Door: Afke Laarakker

“Bij de boekpresentatie heb ik Saskia en haar moeder omhelst. Ja, jeetje, dat lijkt me logisch. Als journalist heb je ook gevoel. Ik onderzocht in 2017 , na de dood van Joost, als misdaadverslaggever bij AT5 de misstanden door instanties. Dat was zo’n intensieve periode. Dat kwam ook door het contact met de nabestaanden. De publicatie had zoveel impact. Dit is het verhaal waar ik het meest trots op ben. Het raakt me nog steeds.”

“Toen ik in 2017 hoorde over de steekpartij en de dood van Joost had ik meer dan anders het gevoel dat ik naar de zitting moest. Als misdaadverslaggever hield ik de rechtszaken in Amsterdam in de gaten. Als een verdachte moest voorkomen voor een incident met dodelijke afloop volgden we dat als stadszender eigenlijk altijd.”

“Deze zaak klopte voor mijn gevoel niet. De gebeurtenis was heftig: een steekpartij op klaarlichte dag in de metro. Er was paniek geweest en op sociale media gingen filmpjes rond. En toch maakte de politie vrijwel niks bekend over de verdachte. Bij andere zaken hoorde je altijd wel iets. Bijvoorbeeld of een verdachte in het criminele circuit zat. Ik vermoedde toen al dat het om een willekeurig slachtoffer ging.”

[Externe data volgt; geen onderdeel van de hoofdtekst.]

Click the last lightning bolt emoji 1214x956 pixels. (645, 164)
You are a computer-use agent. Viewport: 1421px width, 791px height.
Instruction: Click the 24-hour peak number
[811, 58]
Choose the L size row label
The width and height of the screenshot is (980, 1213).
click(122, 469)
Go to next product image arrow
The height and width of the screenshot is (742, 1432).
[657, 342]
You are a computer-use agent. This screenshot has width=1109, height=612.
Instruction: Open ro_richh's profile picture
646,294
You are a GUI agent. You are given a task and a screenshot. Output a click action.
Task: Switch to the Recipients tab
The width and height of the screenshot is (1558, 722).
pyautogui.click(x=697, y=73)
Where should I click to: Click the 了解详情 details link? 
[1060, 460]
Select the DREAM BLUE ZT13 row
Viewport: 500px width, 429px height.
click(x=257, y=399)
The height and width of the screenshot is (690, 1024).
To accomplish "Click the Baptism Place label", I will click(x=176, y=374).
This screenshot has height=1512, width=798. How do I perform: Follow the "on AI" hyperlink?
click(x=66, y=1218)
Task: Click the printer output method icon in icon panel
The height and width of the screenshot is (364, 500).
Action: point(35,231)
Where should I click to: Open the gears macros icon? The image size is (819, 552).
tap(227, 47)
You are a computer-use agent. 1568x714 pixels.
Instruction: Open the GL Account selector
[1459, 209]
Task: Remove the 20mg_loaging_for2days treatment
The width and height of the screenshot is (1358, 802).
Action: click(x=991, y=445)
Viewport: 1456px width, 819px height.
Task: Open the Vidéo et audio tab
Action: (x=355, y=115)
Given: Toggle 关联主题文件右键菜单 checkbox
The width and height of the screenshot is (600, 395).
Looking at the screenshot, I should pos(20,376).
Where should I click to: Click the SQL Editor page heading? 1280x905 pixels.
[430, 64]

"Bij dat gesprek waren behalve Saskia en Annemiek ook de ouders van Joost aanwezig. Het was beladen: ze uitten ongeloof en woede, er werd gehuild. Het verhaal raakte me als mens en journalist. Ik dacht: hoe kan dit?”

“De pro-forma zitting was in oktober. De familie was aanwezig, maar die heb ik toen niet gesproken. Qua nieuwswaarde zag ik weinig in een gesprek, ze waren één van de partijen in de rechtszaal, niet de belangrijkste. Daarnaast waren ze afstandelijk in hun lichaamshouding. Ik heb veel rechtszaken met slachtoffers gevolgd en op een gegeven moment weet je of je een gesprek met nabestaanden kunt aanknopen. Intuïtief maak ik afwegingen: hoe lang is de gebeurtenis geleden? Om wat voor soort zaak gaat het? De moord op Joost was maar een paar maanden geleden en was heftig. Als ze een open houding hadden gehad, had ik ze misschien toch aangesproken bij het koffieapparaat. Nu was duidelijk: deze mensen laat ik even met rust.”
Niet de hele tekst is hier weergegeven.